The fact that the results obtained with NIHImage and the results obtained with the four other software packages respectively correlate highly, supports our opinion that each of the examined software packages will allow for rapid, reliable and accurate measurements of abdominal SAT and VAT. We conclude that rather than trying to fully automate the segmentation process, the aim should be to support the medical expert with an image-based, objective segmentation tool, but without giving up the visual control of the expert and the expert’s possibility to interact.

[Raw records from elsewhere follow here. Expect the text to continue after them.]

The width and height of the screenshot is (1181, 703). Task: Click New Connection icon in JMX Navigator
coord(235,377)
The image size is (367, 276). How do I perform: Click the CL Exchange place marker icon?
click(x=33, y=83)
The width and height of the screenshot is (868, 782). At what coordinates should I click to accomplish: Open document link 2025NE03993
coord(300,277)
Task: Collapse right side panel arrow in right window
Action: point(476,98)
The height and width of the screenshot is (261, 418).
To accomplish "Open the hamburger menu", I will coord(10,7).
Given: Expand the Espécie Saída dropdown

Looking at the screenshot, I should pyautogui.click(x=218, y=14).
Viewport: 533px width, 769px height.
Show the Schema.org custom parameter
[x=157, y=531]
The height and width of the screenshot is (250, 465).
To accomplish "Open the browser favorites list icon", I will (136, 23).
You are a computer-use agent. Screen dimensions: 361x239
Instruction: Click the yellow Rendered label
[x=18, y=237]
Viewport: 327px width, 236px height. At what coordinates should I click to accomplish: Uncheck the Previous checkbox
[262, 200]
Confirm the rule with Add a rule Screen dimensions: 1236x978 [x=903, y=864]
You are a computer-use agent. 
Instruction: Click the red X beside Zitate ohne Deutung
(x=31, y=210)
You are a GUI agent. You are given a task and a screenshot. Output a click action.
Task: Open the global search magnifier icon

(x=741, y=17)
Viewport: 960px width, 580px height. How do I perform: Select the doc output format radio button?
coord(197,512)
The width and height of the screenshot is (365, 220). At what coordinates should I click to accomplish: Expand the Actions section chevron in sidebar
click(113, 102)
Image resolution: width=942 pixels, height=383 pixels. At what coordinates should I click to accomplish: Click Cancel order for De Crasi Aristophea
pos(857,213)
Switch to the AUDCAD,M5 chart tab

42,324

In summary, four packages provided essentially the same results with respect to the inter- and intra-rater reproducibility, only the fully automated approach (HippoFat) proved slightly inferior. The choice of which package to adopt would depend on financial resources of the users as well as the user’s computer skills. NIHImage is free and can essentially perform most routines that Analyze and SliceOmatic offer. SliceOmatic has been widely used for MR image segmentation and is quick and reliable. Analyze requires a little more computer knowledge, but it is a very powerful software package that can be used for a large variety of image analysis purposes. The use of the EasyVision software is limited to a certain group of users since it is associated with a Philips scanner. To be able to compare measurements in longitudinal studies, researchers should consider reporting the reliability of their data, especially if more than one observer is evaluating the MR images. Although it may be beneficial to use the same software package for repeated measurements, our results using SliceOmatic, Analyze or NIHImage were comparable and could be used interchangeably. New fully automated approaches, like the one published by Liou et al.37
should be compared to the semi-automated measurements, since they could shorten the time and effort dramatically and perhaps provide even better reproducibility of the results.